---------- Listed entries
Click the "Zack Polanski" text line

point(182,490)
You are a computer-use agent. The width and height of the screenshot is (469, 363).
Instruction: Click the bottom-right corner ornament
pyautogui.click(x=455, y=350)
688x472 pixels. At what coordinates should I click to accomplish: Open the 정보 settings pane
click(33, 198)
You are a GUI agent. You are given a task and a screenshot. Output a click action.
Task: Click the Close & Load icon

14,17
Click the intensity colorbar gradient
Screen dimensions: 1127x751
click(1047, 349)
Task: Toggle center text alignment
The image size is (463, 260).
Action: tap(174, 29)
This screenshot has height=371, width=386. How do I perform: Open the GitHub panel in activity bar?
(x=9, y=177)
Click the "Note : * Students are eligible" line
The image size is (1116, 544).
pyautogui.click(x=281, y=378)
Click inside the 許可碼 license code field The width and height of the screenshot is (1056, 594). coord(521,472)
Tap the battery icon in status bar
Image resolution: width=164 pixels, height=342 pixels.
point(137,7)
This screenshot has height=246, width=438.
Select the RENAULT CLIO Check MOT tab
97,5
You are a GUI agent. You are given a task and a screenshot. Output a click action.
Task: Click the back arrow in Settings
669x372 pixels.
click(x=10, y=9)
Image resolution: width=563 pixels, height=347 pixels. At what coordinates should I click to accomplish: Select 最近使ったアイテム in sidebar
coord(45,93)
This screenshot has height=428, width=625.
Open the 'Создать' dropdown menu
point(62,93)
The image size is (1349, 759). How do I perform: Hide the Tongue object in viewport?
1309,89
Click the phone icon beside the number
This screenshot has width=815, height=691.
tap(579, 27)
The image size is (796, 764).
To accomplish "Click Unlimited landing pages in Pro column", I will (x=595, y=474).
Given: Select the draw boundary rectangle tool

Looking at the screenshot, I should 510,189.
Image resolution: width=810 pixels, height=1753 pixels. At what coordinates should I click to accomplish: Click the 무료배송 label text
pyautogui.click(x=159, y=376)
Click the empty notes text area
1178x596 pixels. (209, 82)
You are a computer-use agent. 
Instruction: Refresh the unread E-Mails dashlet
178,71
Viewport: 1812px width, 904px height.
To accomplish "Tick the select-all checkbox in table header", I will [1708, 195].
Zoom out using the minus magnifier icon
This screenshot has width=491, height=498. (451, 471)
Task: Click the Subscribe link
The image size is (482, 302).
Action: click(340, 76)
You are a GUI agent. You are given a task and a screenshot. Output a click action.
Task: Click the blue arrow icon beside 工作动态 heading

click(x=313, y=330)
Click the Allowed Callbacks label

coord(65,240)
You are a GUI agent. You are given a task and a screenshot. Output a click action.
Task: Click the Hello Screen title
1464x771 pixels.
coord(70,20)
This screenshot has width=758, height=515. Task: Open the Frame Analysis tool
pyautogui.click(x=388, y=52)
--------------------
■ **Work item**
Lines from the entries that contain the word "computer" are what the answer must hold.

■ **Answer space**
You are a computer-use agent. The width and height of the screenshot is (469, 363).
You are a computer-use agent. 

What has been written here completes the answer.